** start of Source document **

Data Literacy as Digital Humanities Literacy: Exploration of Threshold Concepts

For those who are both librarians and digital humanities instructors, we must either create new frameworks for teaching and learning or attempt to map existing ones to library instruction. “Digital humanities literacy” is a combination of many literacy areas. Still, the prevalence of data in both our daily lives and in digital humanities places data literacy in a position of importance. Below, I propose threshold concepts for data literacy and illustrate how those concepts can provide a lens through which we can explore a piece of digital humanities scholarship. Defining threshold concepts will be useful in communication among digital humanists and our daily pedagogical work.

To illustrate the application of these threshold concepts, I explore the data visualization project, Torn Apart/Separados, through a data literacy lens. The project team has clearly documented and shared their data collection processes and acknowledge the data’s limitations. Through these means, they invite a critical assessment of the data and its use, an overarching principle of data literacy (Calzada Prado & Marzal, 2013).

** end of Source document **

## Task directions
Resume the passage on data literacy in the digital humanities, picking up right after its last sentence. The listing has no part in this work.

** start of Recorded data **

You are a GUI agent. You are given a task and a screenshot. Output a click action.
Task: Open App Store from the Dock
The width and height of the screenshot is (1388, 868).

** end of Recorded data **

## Answer to this exercise
[pullquote] “Digital humanities literacy” is a combination of many literacy areas. Still, the prevalence of data in both our daily lives and in digital humanities places data literacy in a position of importance.[/pullquote]To discuss the utility of threshold concepts in data literacy, we must start from a shared understanding of them. Threshold concepts represent information previously not known by the learner, and once a person learns and understands that information, it permanently and drastically changes their perception of the topic (Meyer, Land & Baillie, 2010). A person who understands a threshold concept can ask more precise questions and will exhibit certain behaviors that show a deep level of understanding.

Data literacy, broadly, is the ability to critically create, manipulate, manage, analyze, understand, and communicate data (Koltay, 2014; Calzada Prado & Marzal, 2013; Fontichiaro & Oehrli, 2016). Based on relevant work in data literacy and digital humanities, and topics I’ve found to be pertinent in my teaching, I propose and discuss preliminary threshold concepts for data literacy in digital humanities below. I’ve used these as a basis for defining learning outcomes and assessing students’ learning around working with humanities data. These concepts are understanding data as human and/or machine created information, recognizing data as only one part of a narrative, and the role of data in scholarship.

Data is both machine and human-created

Data is not inherently objective, even when created through a seemingly objective process.

Key questions for exploration

  • Who or what created (or guided the creation of) this data?
  • How was the data created?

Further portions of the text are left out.